Plus tard, le 23 novembre 1997, Jean-Pierre Chevènement, alors ministre de l’Intérieur, chargé des cultes, avait déclaré : «L’islam est une religion nouvelle en France. Avec environ quatre millions de résidents de culture musulmane, elle est rapidement devenue la deuxième religion du pays. La moitié des musulmans qui vivent sur notre territoire national sont français. La plupart des autres sont appelés à le devenir. Le gouvernement ne saurait s’en désintéresser.
J’ai suivi avec attention et médité les efforts de plusieurs de mes prédécesseurs pour intégrer l’islam dans la communauté nationale. J’ai le même objectif : aider à l’affirmation d’un islam français. Seulement, les difficultés qu’ils ont rencontrées m’incitent à la prudence. Il y a un paradoxe de l’Islam dans ses rapports avec la laïcité » (…).

La polémique intervient dans un contexte d’incertitudes politiques, économiques, sécuritaires et sociétales …
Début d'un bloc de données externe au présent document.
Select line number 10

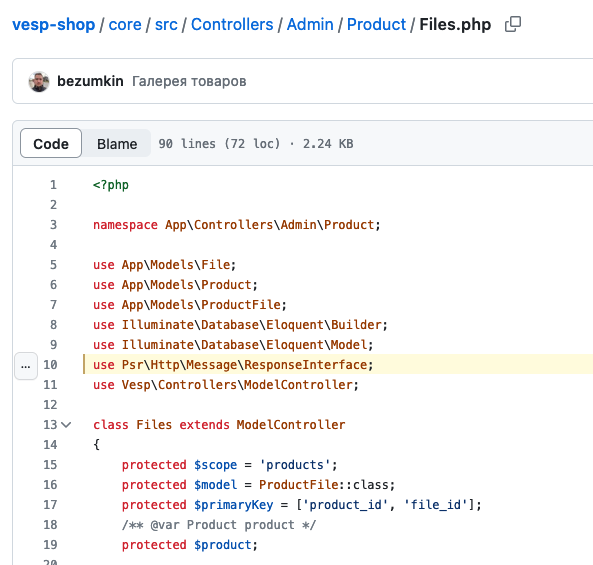50,365
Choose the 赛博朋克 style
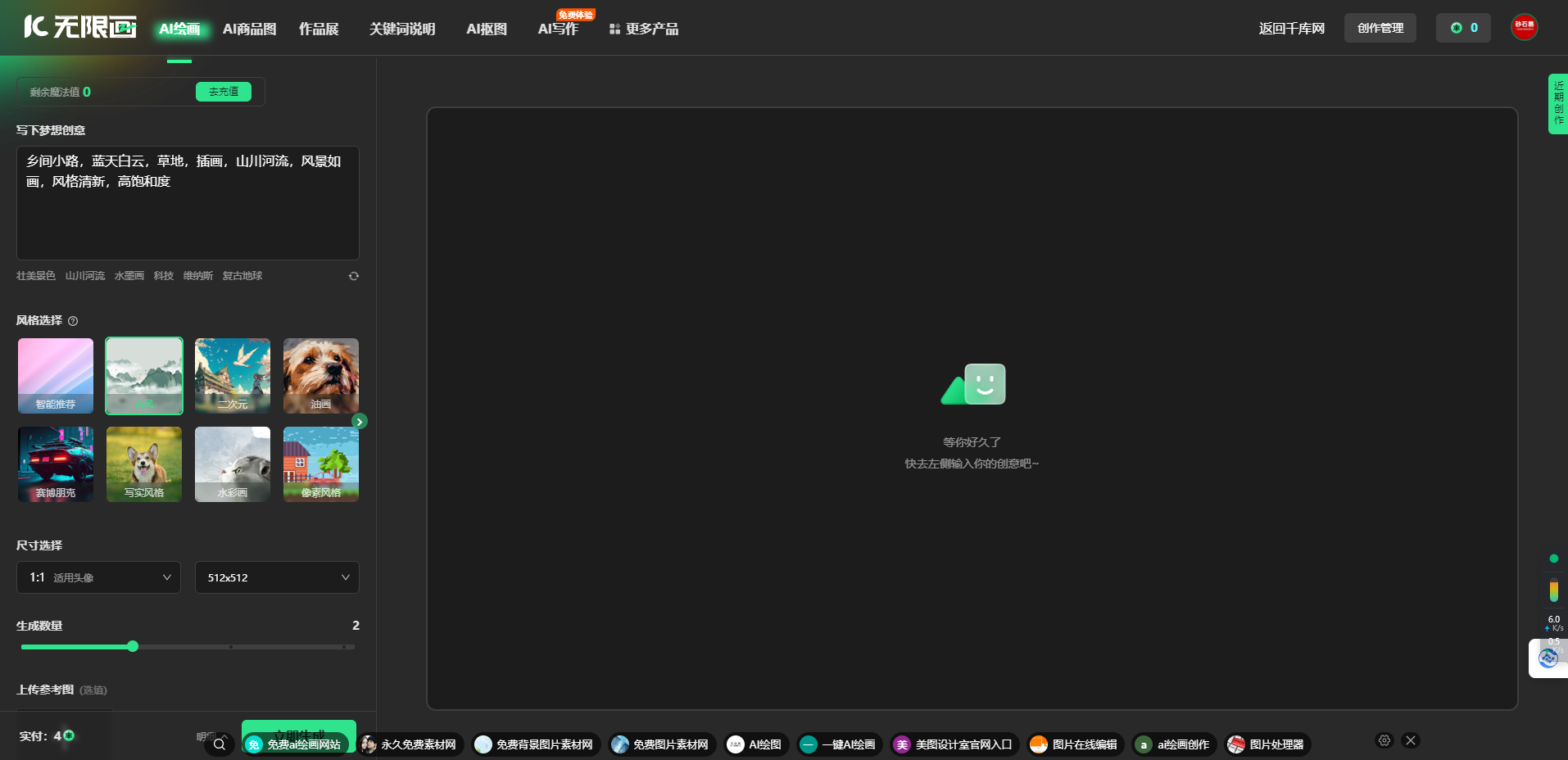The width and height of the screenshot is (1568, 760). tap(56, 464)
Au-delà de cette longue histoire tumultueuse au gré des grandes mutations cultuelles, socioculturelles et géostratégiques intervenues vers la fin du vingtième siècle (avec tout son cortège d’extrémisme et de terrorisme), la polémique, par ailleurs paradoxale autour de la représentation du culte musulman en France, ne coïncide-t-elle pas avec les débuts assez mouvementés d’une période électorale très importante dans ce pays s’annonçant fort problématique ? N’intervient-elle pas dans un contexte d’incertitudes politiques, économiques, sécuritaires et sociétales faisant présager toutes les incohérences quant à l’horizon idéologique et aux perspectives de gouvernance de la société française ?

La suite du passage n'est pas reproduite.